VIVID-2 outcomes at 104 weeks included endoscopic response; endoscopic remission, defined as an SES-CD of 4 or less and a reduction of at least two points from baseline; and clinical remission, defined as a CD Activity Index score below 150. Researchers also evaluated safety from the first dose of VIVID-2 through August 2, 2024.
Using a modified no-think imputation method, the researchers found that among patients who achieved an endoscopic response at week 52, 81.8% maintained an endoscopic response at week 104, with 54.9% achieving endoscopic mid-remission and 79% achieving clinical remission. Among patients with endoscopic response at week 52, 72.5% remained in response.
Another key takeaway from the study was that one-third of patients who did not have endoscopic response at week 52 achieved endoscopic response at week 104. Additionally, 86.9% of patients maintained clinical remission at Week 104, and among patients who did not have clinical remission at Week 52, 55.8% achieved clinical remission at Week 104. Similar results were observed between patients with and without prior biological failure, the researchers noted.

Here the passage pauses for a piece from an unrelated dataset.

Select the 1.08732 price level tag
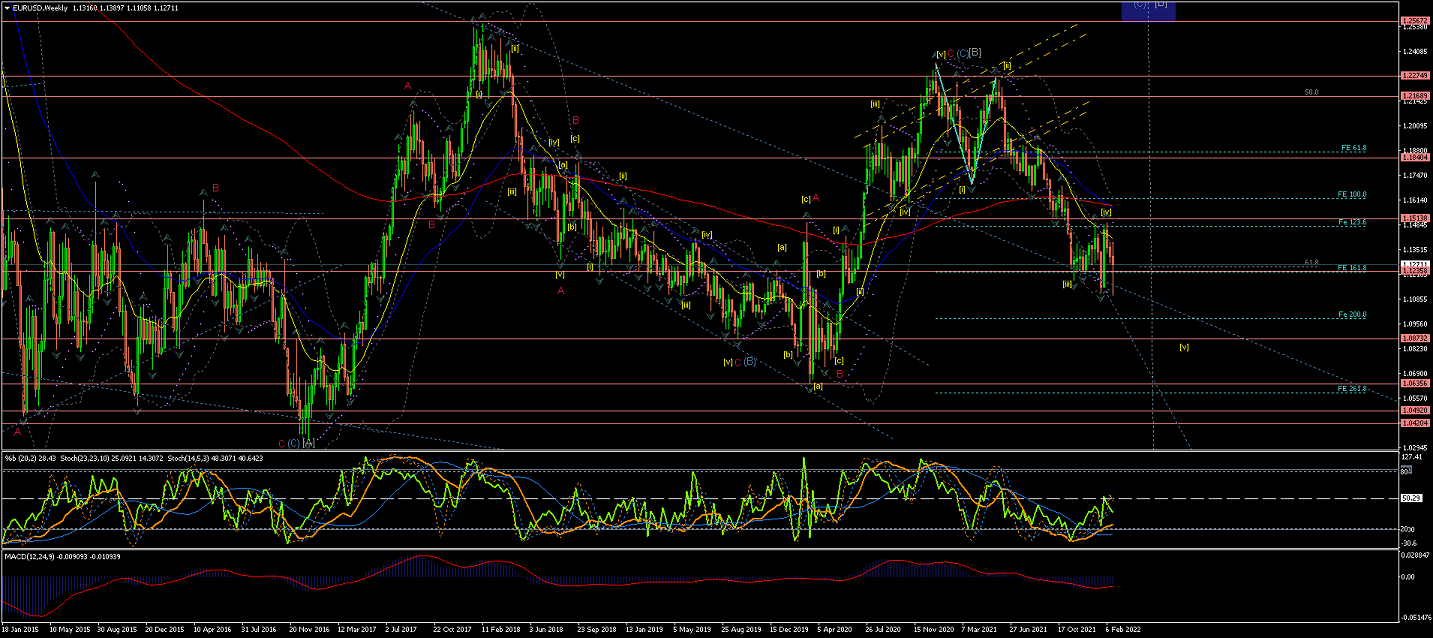 (1414, 338)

Overall, 3.4% of patients experienced serious treatment-emergent adverse events, and 6.8% of patients experienced a serious adverse event. 0.8% of patients discontinued treatment due to adverse events.

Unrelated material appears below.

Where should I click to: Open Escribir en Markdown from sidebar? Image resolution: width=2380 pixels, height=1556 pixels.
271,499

In the absence of any new safety signals, the durability of treatment demonstrates the overall balance of efficacy and safety that we hope to achieve with Crohn's disease treatments in the current era. Particularly when considering outcomes in biologic-naïve and prior biologic failure patients, this demonstrates the potential efficacy of militizumab in multiple settings in patients with Crohn's disease and should also give those who achieve initial response/remission with militizumab confidence in the continued durability of treatment.